|Over the last decade, physicists at the University of Kentucky have been developing courses for pre-service and in-service teachers that promote the inquiry approach to science teaching. For pre-service teachers we offer PHY 160, a three-credit course required of all pre-service elementary teachers. The Physics by Inquiry texts of Professor Lillian McDermott, et al, are used extensively in the standards-based and inquiry-oriented course meeting six hours per week in a laboratory setting. With support from the NSF through the Appalachian Mathematics-Science Partnership, similar courses are being developed at other Kentucky universities and colleges. Much of the leadership for this project comes from University of Kentucky science and mathematics departments including the Department of Physics & Astronomy. Better ways to help pre-service teachers is tied to better ways to help in-service teachers, and this aspect of the NSF project involves summer institutes and follow-up mentoring. |
For in-service teachers, we also offer three one-credit-hour physics courses for professional development or graduate credit to intermediate and middle grade teachers (grades 4-9), on the topics Light, Temperature and Heat, and Electricity and Magnetism. The courses, developed with support from the fund for the Improvement of Postsecondary Education, U. S. Department of Education, emphasize content understanding of physics topics important for teachers, and promote learning through inquiry activities. Its elements are a kit of equipment, a manual of activities, a CD to provide instruction, and the use of email to communicate with the instructors.

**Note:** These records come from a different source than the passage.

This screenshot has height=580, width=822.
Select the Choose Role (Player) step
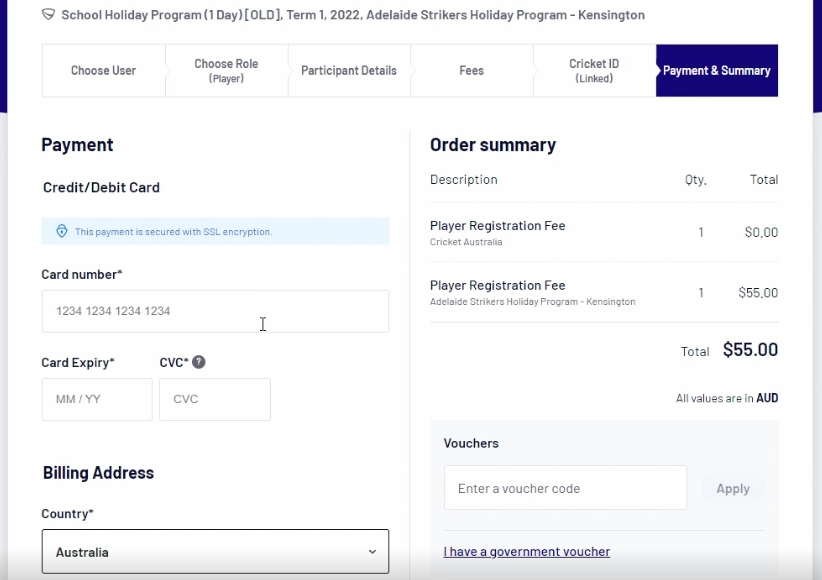(226, 71)
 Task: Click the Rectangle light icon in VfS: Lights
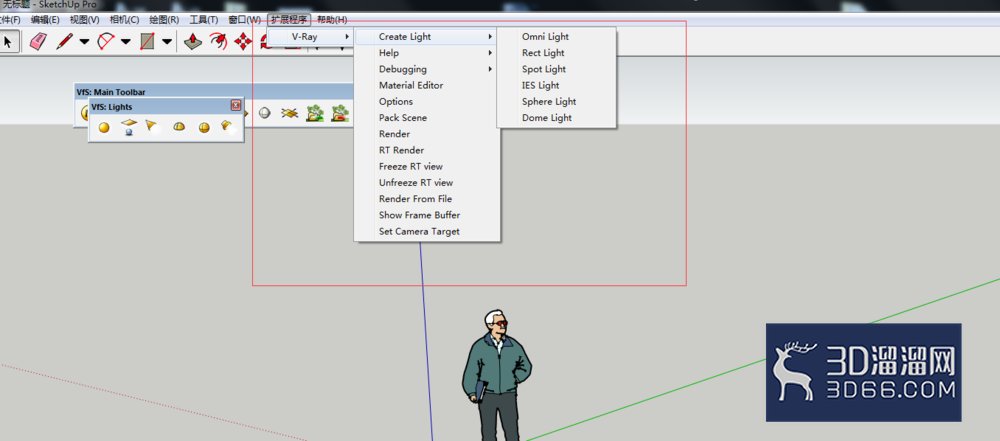pyautogui.click(x=129, y=126)
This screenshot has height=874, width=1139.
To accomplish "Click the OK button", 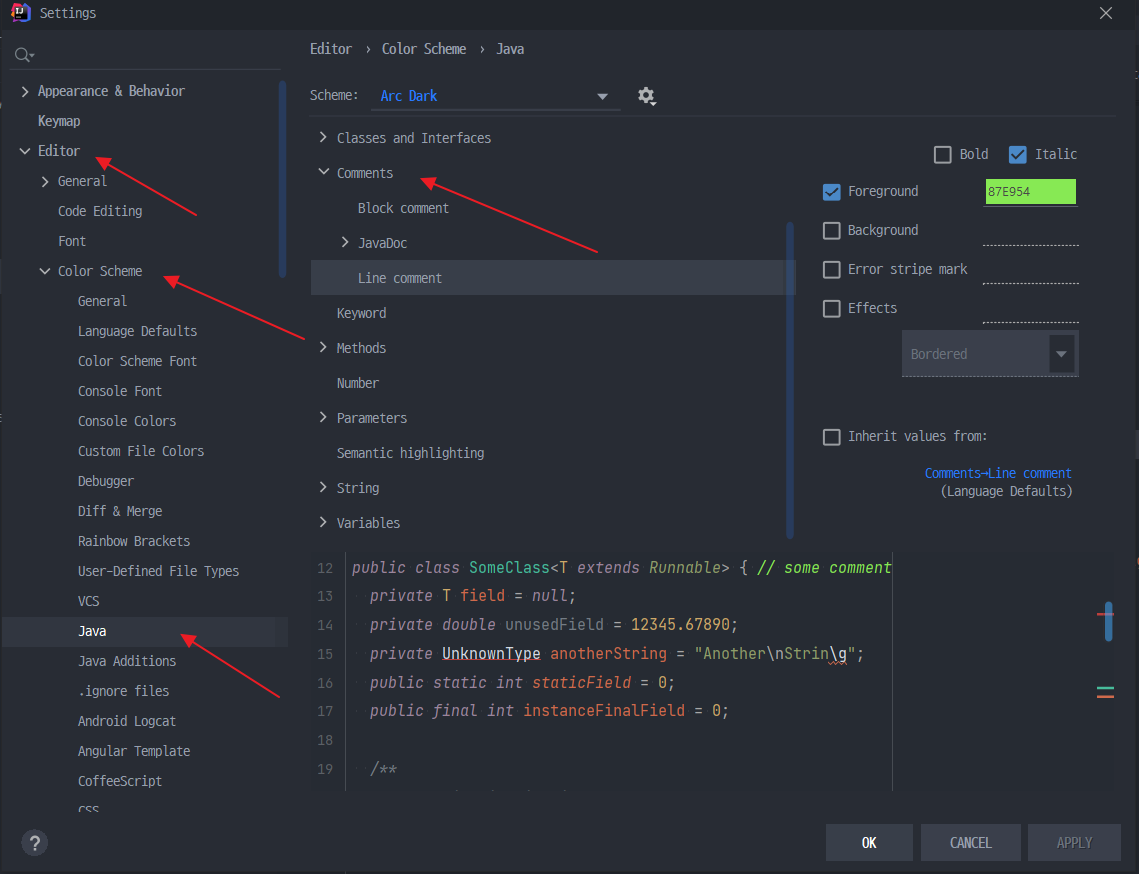I will click(x=869, y=843).
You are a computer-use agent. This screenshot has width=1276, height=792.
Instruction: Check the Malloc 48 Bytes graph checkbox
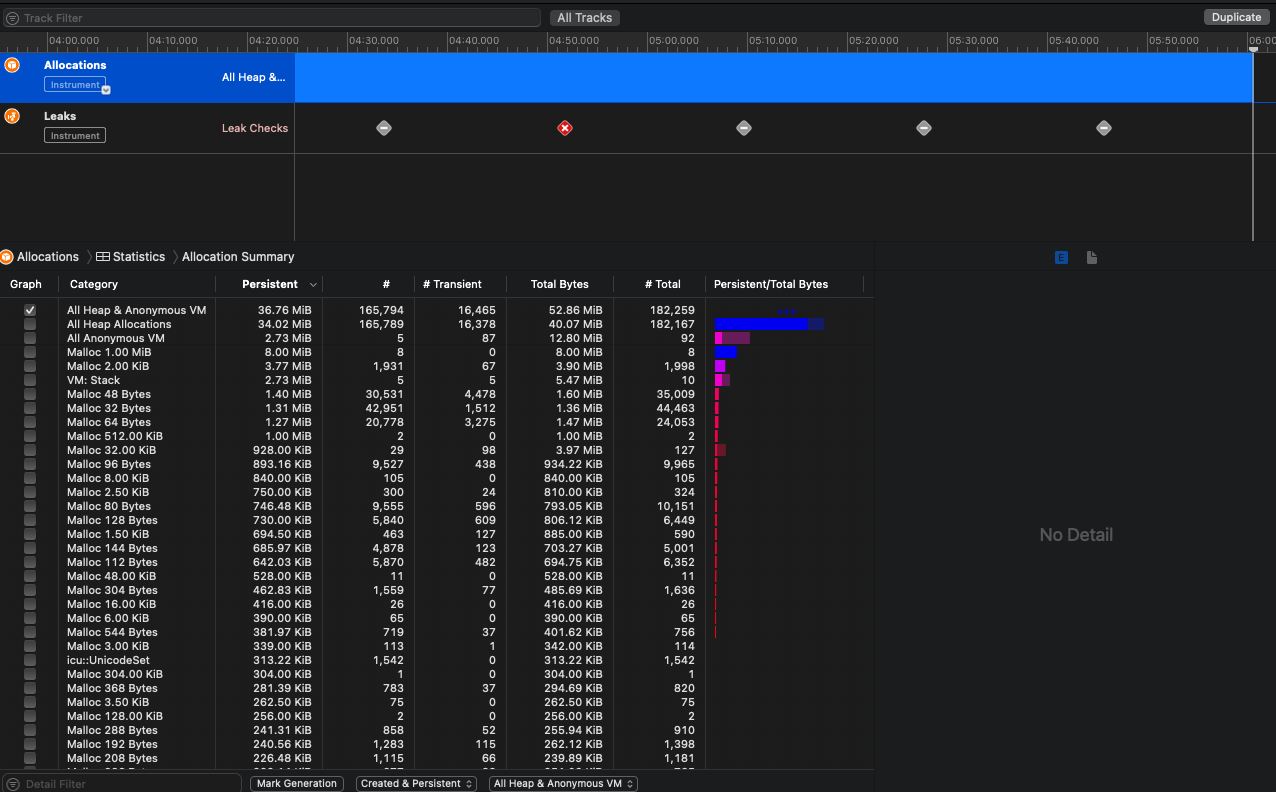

Hands-on activities and learning through concrete experiences play a central role in these courses, even though they are delivered in a distance-learning format. Much of the instructional material is directly transferable to participants' classrooms. For previews of the courses and more description of how they work, visit http://www.pa.uky.edu/sciworks/intro.htm.
Lab-Aids, Inc is now rewriting these kits and activities at U.K. for national distribution. Already released are the modules Investigating Light and Color and Spectrum; a third module Reflection and Refraction is in the editorial process.
Students who have been taught by the teachers we have trained are already beginning to arrive at the university, and we are beginning to reap the benefits of our efforts to improve teacher preparation.